WHAT IS REQUIRED >>
Update the entries from the start through the line containing "tap(38, 358)" by replacing "Instruction" with "Command" and leaving everything else unchanged. Omit the pictures from the output.

═══ EXTRACTED RECORDS ═══

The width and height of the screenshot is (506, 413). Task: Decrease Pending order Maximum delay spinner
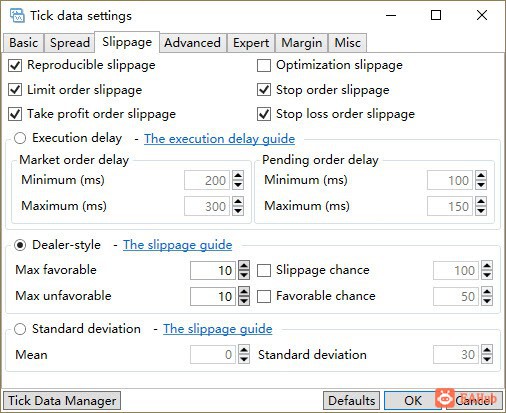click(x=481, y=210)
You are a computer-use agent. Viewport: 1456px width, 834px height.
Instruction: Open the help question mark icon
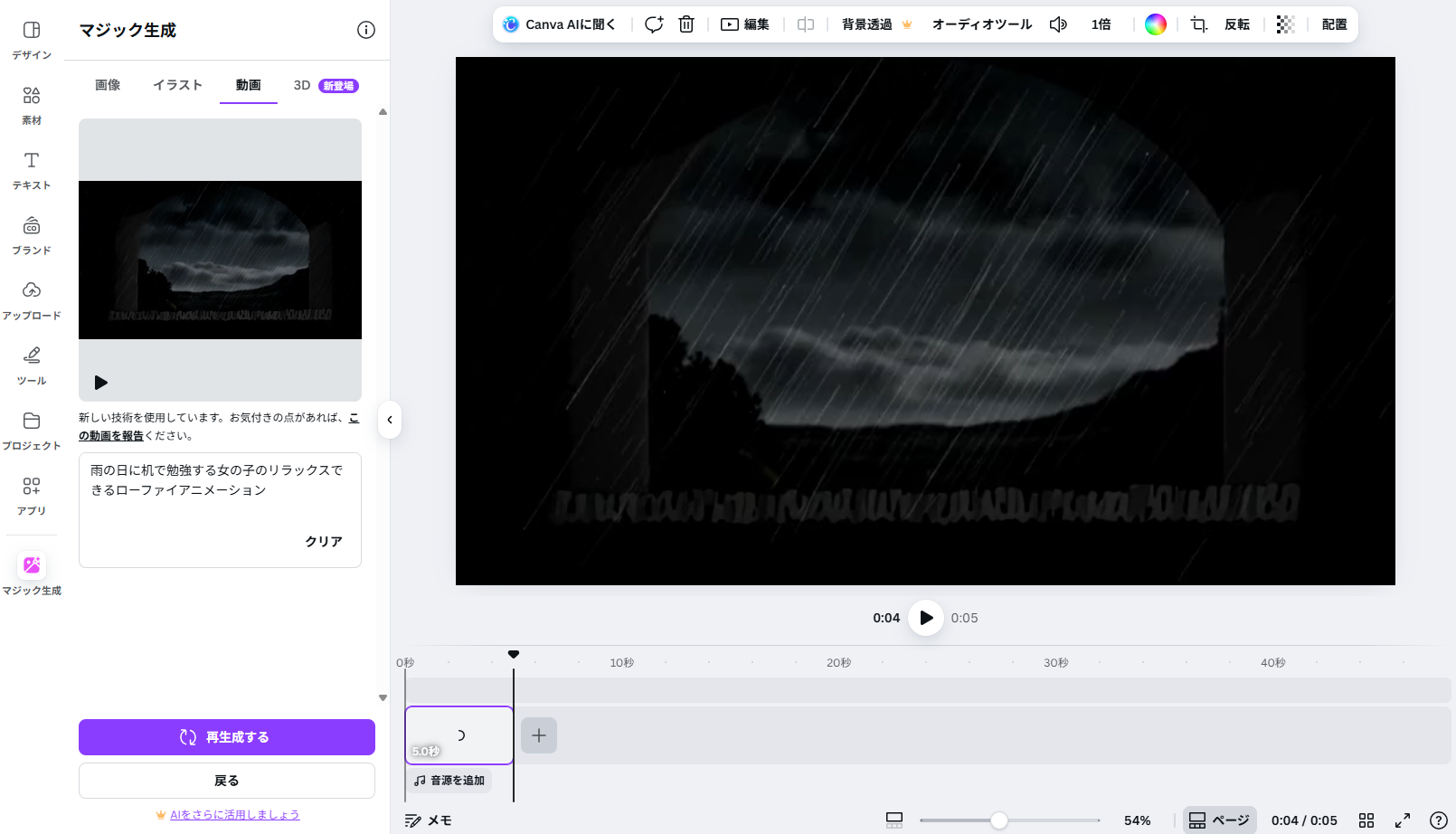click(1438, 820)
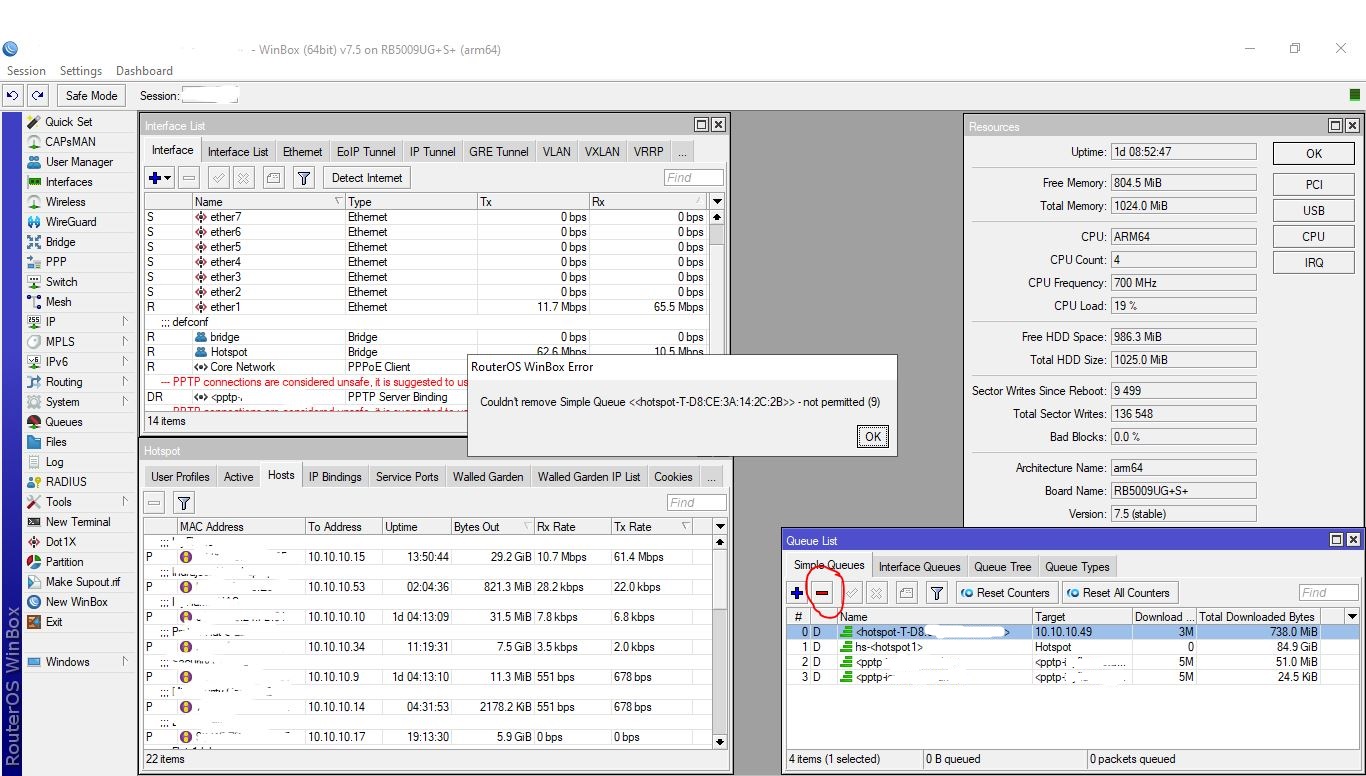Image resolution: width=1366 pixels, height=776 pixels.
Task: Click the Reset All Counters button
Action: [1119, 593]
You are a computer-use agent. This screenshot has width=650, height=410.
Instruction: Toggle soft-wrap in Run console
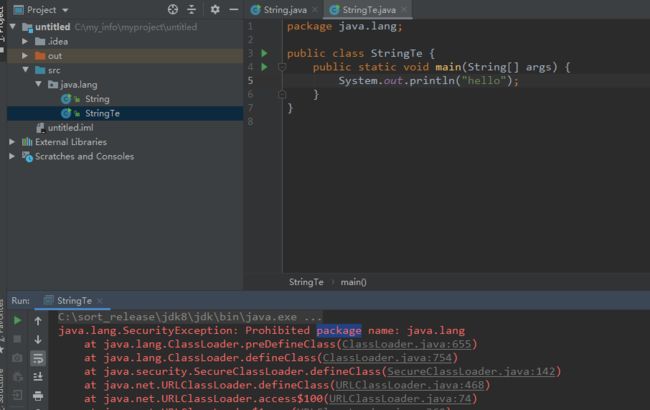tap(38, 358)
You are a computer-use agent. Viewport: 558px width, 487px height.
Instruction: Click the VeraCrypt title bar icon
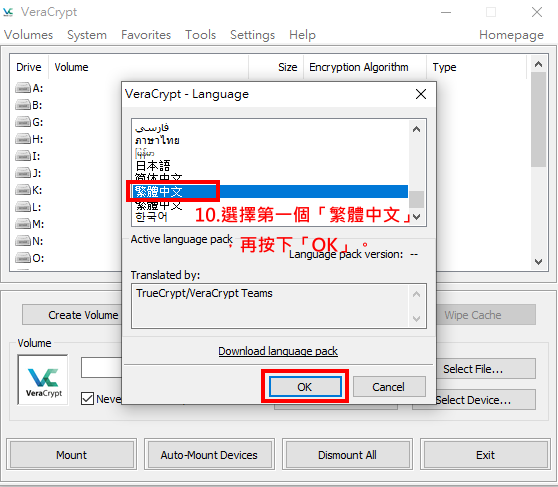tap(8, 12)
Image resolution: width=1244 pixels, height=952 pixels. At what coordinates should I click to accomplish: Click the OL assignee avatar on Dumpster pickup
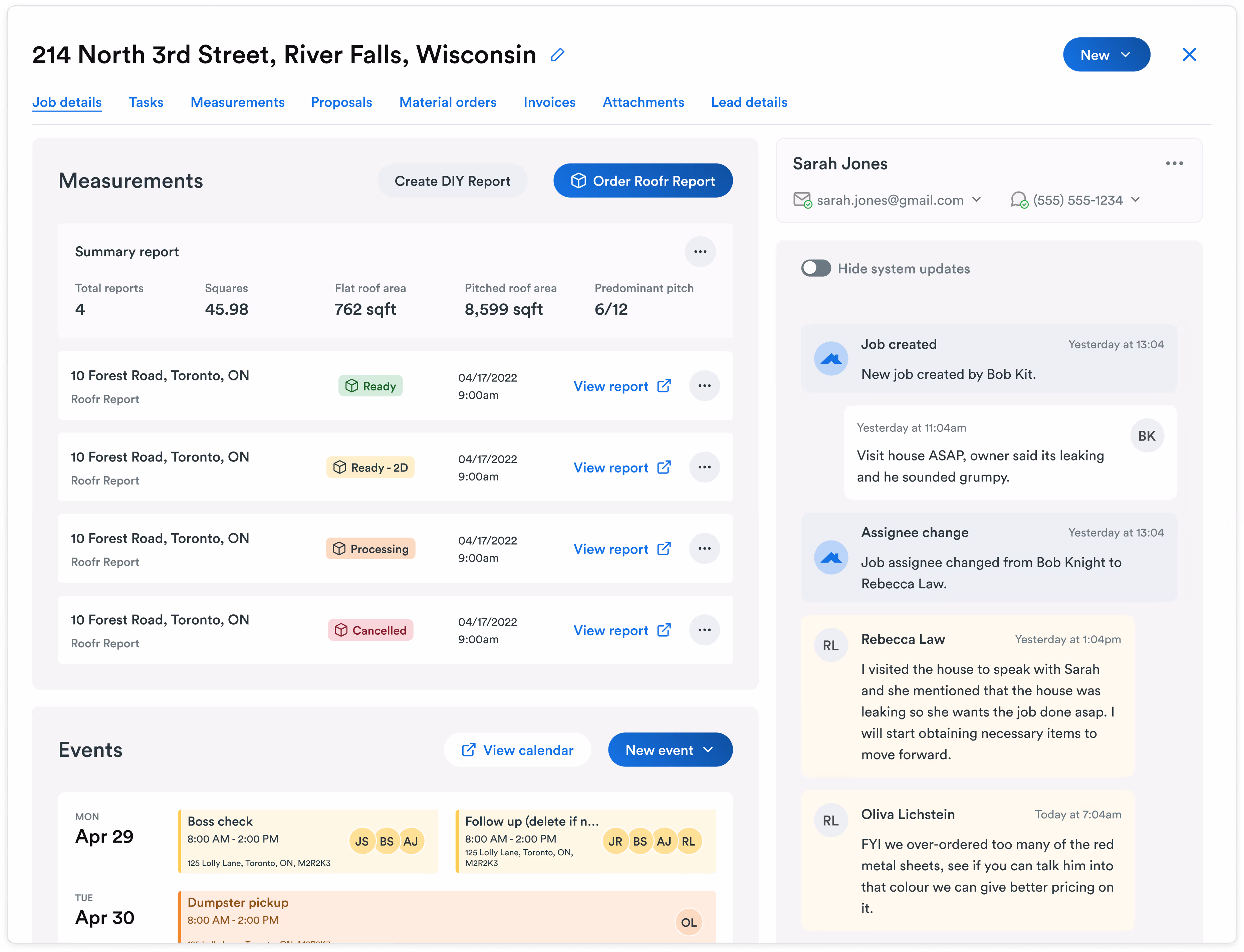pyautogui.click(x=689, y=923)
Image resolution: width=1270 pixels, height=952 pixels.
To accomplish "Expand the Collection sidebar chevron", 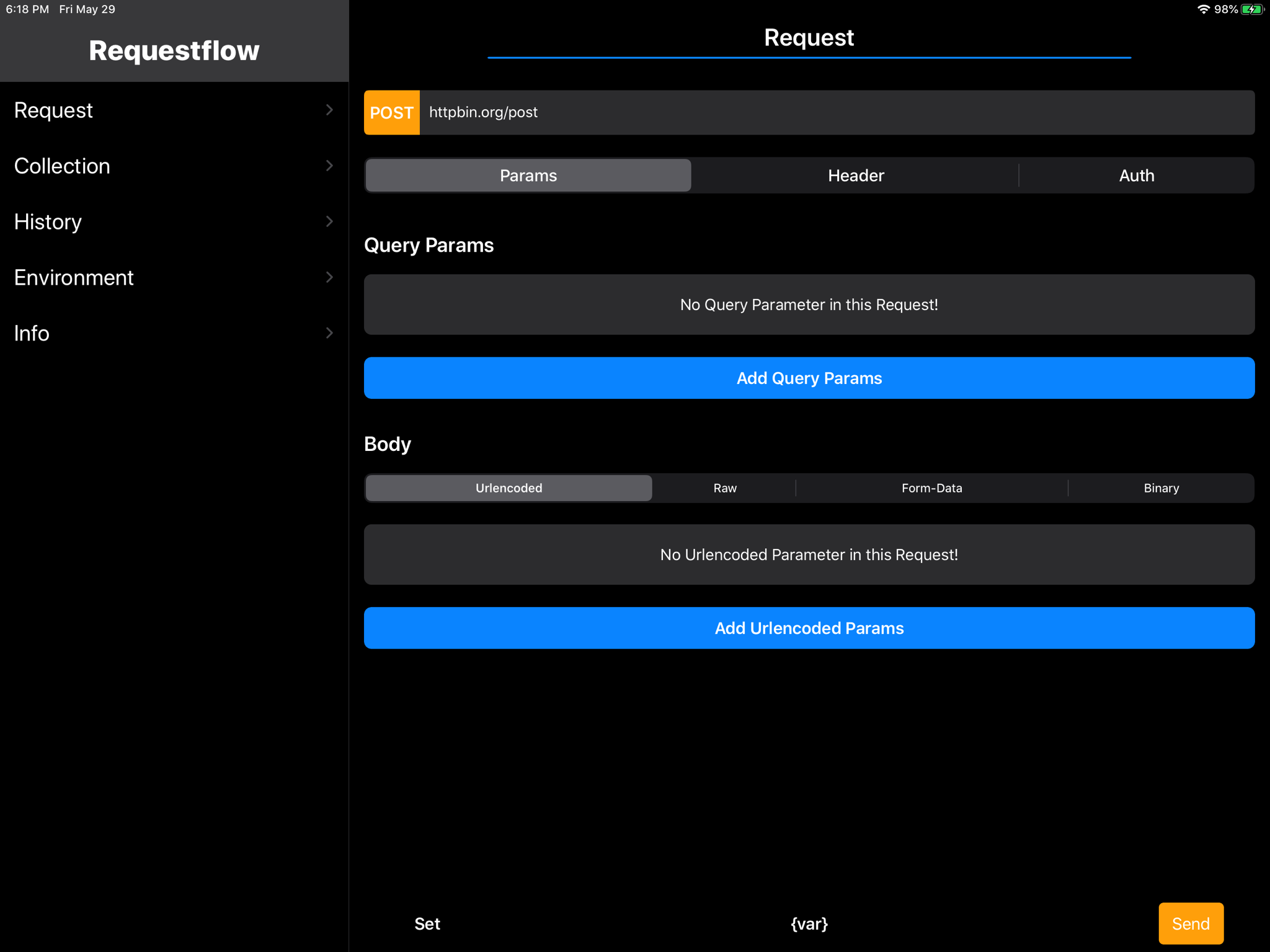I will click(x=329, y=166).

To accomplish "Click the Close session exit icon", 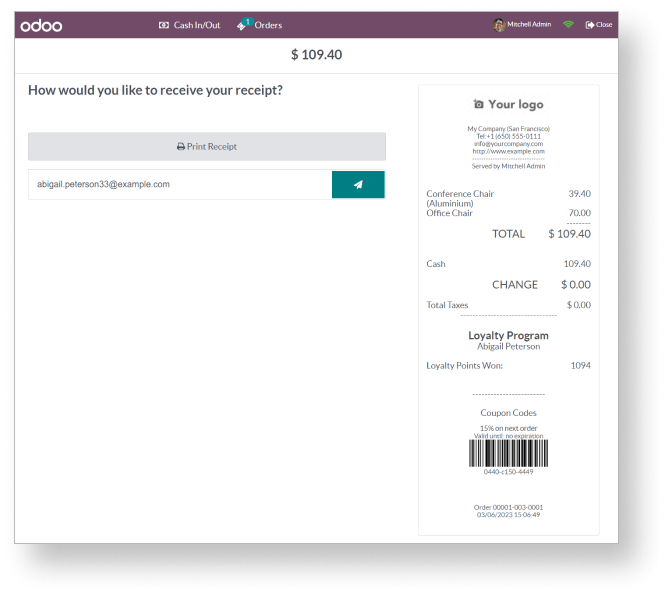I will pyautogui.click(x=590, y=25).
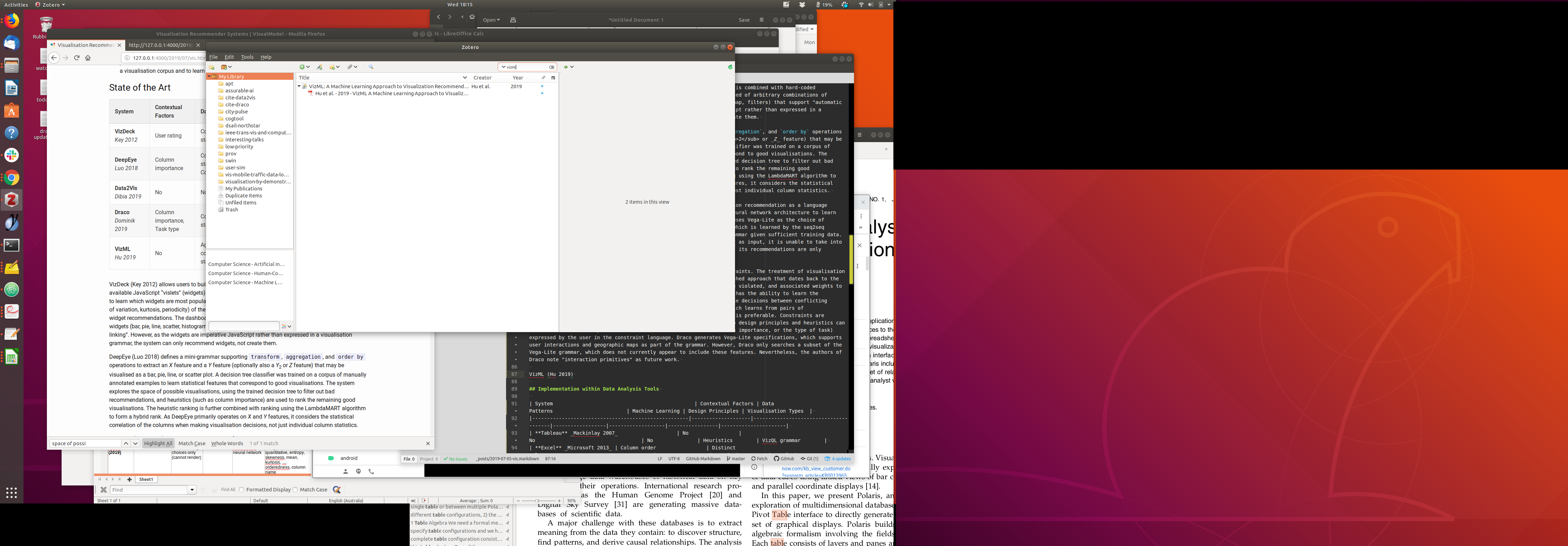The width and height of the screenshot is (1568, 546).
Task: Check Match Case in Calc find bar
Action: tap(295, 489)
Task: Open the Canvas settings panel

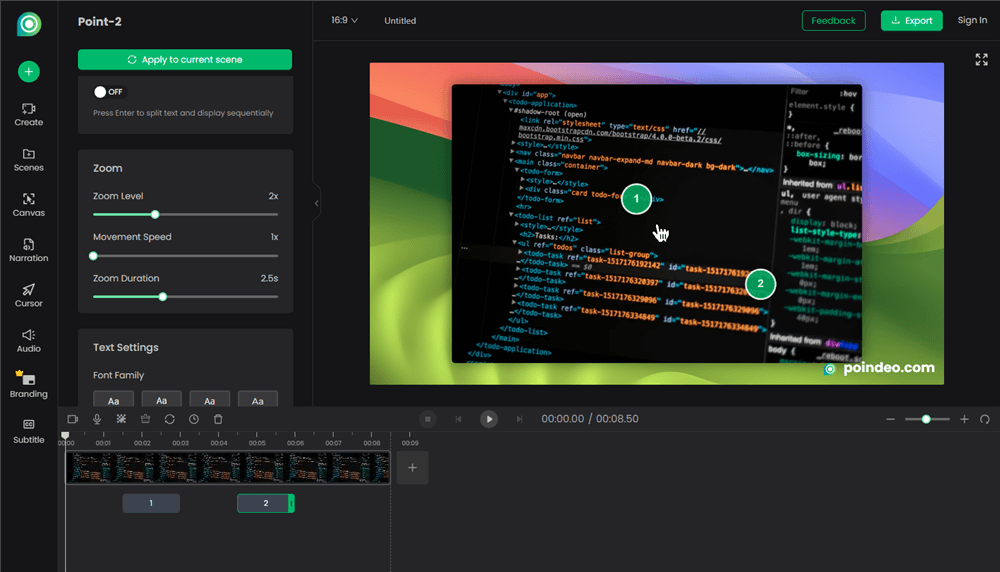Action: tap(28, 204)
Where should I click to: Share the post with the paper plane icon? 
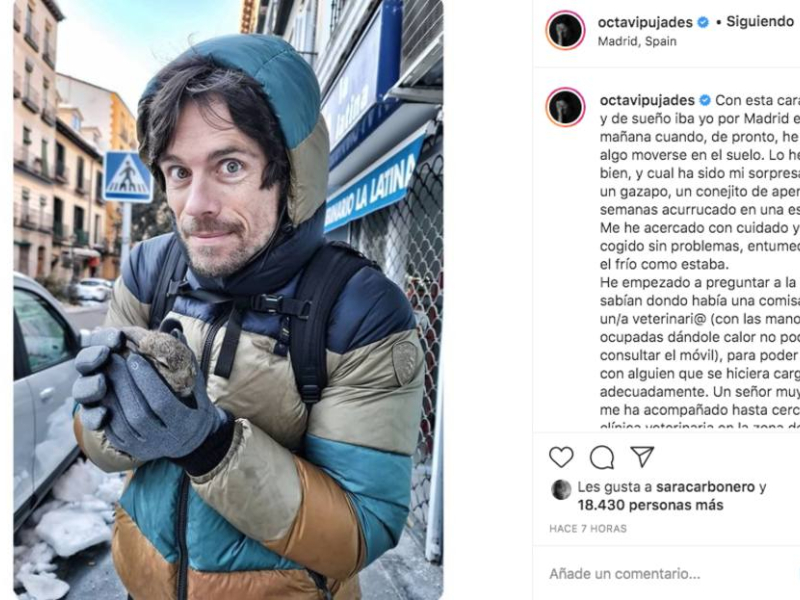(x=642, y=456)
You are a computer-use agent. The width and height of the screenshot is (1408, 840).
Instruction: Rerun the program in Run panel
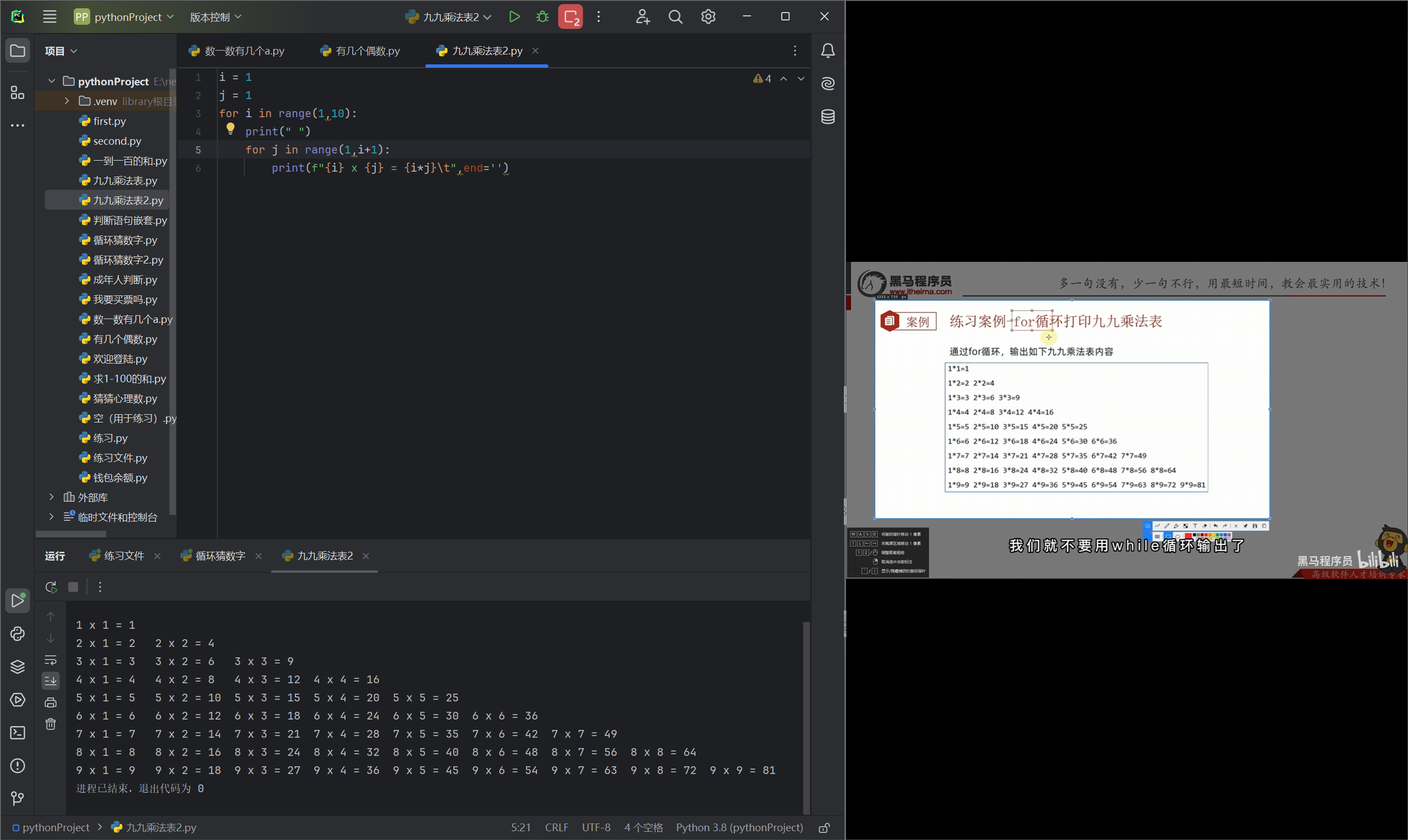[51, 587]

═══

EXPECTED OUTPUT >>
The width and height of the screenshot is (506, 413). Task: Decrease Pending order Maximum delay spinner
click(x=481, y=210)
You are a computer-use agent. Viewport: 1456px width, 834px height.
Command: Open the help question mark icon
click(1438, 820)
Image resolution: width=1366 pixels, height=776 pixels.
Task: Click the Reset All Counters button
Action: [1119, 593]
You are a computer-use agent. This screenshot has width=650, height=410.
Command: Toggle soft-wrap in Run console
tap(38, 358)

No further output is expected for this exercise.